* [Your assignment]
Filter these entries so that only lines with the word "Expand" remain.
(Exercise materials begins)
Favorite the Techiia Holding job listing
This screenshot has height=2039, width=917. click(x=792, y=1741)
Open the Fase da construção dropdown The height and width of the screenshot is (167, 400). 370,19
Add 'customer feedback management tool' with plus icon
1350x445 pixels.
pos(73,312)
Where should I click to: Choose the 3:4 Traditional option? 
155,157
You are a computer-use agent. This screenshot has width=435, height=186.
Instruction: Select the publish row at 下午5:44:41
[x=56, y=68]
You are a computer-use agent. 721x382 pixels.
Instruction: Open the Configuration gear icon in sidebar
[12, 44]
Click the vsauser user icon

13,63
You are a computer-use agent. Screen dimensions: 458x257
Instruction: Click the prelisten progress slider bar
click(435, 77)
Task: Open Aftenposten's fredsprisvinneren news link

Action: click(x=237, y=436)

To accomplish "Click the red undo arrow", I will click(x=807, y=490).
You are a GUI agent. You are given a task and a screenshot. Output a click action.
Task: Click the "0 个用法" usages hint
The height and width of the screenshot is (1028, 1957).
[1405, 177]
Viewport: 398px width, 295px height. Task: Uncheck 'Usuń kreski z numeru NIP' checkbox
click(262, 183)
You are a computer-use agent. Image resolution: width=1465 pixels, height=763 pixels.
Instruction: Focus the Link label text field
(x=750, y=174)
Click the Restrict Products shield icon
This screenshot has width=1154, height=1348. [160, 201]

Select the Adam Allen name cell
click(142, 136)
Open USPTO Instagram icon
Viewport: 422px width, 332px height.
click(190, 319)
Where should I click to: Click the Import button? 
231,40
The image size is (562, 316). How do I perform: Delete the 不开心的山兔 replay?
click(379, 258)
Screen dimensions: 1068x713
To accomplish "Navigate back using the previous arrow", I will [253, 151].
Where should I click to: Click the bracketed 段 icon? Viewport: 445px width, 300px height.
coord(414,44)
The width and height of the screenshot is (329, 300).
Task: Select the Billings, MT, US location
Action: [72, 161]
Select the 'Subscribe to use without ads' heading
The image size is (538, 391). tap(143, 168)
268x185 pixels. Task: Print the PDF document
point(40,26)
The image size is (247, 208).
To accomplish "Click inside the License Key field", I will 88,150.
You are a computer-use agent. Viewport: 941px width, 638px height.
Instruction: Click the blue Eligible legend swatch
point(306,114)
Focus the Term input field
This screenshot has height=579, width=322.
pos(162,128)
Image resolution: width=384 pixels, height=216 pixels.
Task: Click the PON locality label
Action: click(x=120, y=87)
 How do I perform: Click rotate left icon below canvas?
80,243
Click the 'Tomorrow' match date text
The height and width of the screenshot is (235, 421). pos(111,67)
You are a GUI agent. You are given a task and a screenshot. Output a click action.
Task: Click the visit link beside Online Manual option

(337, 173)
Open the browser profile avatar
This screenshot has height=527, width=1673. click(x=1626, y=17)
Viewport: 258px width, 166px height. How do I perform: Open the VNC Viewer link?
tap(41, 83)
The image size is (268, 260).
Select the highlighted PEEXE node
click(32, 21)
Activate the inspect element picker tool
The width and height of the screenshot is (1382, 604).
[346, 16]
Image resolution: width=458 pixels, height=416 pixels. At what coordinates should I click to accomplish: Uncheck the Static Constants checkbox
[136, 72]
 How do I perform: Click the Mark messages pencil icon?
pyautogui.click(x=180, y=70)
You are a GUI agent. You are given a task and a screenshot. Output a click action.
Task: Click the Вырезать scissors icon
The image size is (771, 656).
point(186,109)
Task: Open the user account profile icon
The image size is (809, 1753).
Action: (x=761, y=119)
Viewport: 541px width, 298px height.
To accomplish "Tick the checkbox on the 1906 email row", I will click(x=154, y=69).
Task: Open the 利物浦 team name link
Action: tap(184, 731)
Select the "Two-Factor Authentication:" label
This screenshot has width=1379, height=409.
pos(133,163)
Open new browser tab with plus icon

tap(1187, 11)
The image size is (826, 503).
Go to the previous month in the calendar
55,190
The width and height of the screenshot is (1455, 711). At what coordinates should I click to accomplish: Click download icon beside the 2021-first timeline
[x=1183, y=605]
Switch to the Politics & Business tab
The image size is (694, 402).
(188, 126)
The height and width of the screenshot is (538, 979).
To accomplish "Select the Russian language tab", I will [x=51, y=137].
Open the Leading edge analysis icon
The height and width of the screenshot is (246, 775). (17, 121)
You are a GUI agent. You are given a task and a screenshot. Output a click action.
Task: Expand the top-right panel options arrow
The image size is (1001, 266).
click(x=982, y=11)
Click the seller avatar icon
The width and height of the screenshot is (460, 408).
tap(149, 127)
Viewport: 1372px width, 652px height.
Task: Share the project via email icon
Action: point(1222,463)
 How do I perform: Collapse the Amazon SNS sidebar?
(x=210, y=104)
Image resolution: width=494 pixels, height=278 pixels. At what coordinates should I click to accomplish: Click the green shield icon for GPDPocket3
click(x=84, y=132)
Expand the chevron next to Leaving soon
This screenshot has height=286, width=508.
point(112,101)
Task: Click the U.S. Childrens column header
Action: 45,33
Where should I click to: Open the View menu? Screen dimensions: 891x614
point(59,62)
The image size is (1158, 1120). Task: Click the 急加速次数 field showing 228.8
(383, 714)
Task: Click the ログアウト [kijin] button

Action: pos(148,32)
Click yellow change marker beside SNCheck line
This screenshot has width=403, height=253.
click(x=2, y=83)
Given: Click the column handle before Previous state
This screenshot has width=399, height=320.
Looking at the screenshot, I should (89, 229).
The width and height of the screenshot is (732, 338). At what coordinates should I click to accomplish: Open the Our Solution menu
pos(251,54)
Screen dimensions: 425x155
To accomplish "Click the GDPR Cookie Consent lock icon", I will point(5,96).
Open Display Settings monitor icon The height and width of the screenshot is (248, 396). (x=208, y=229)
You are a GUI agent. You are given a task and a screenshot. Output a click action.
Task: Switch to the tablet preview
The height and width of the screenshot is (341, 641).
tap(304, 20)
(Exercise materials ends)
* [Exercise result]
Task: Expand the top-right panel options arrow
Expand the chevron next to Leaving soon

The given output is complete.